Information shown:
BEGIN

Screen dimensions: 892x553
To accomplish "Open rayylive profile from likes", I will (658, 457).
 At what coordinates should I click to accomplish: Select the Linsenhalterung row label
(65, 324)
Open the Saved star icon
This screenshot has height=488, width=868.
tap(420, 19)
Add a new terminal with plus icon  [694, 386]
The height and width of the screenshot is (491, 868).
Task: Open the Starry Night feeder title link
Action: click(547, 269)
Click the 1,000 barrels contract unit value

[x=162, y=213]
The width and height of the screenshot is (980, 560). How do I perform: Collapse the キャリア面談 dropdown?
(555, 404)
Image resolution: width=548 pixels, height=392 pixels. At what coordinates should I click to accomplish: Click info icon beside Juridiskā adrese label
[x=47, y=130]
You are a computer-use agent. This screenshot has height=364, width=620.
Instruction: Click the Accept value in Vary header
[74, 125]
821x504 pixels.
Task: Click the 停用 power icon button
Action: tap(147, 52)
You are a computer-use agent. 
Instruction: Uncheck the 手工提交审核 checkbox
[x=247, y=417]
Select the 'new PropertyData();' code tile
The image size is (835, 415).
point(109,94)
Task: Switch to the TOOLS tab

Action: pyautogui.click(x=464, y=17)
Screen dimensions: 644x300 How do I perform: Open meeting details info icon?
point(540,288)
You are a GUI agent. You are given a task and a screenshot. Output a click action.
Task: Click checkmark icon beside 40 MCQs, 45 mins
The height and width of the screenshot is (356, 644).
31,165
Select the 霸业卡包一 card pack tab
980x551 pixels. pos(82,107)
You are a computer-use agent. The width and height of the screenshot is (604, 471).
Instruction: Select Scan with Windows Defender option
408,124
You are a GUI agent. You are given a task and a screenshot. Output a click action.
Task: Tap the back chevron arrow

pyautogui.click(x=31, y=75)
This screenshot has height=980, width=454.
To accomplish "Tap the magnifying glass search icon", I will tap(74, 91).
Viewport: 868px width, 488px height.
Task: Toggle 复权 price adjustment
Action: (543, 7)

END

Starting at the line that contains "The height and width of the screenshot is (356, 644).", transcribe every line through the last line of the entries above, exactly, and nothing else.

The height and width of the screenshot is (356, 644).
31,165
Select the 霸业卡包一 card pack tab
980x551 pixels. pos(82,107)
You are a computer-use agent. The width and height of the screenshot is (604, 471).
Instruction: Select Scan with Windows Defender option
408,124
You are a GUI agent. You are given a task and a screenshot. Output a click action.
Task: Tap the back chevron arrow

pyautogui.click(x=31, y=75)
This screenshot has height=980, width=454.
To accomplish "Tap the magnifying glass search icon", I will tap(74, 91).
Viewport: 868px width, 488px height.
Task: Toggle 复权 price adjustment
Action: (543, 7)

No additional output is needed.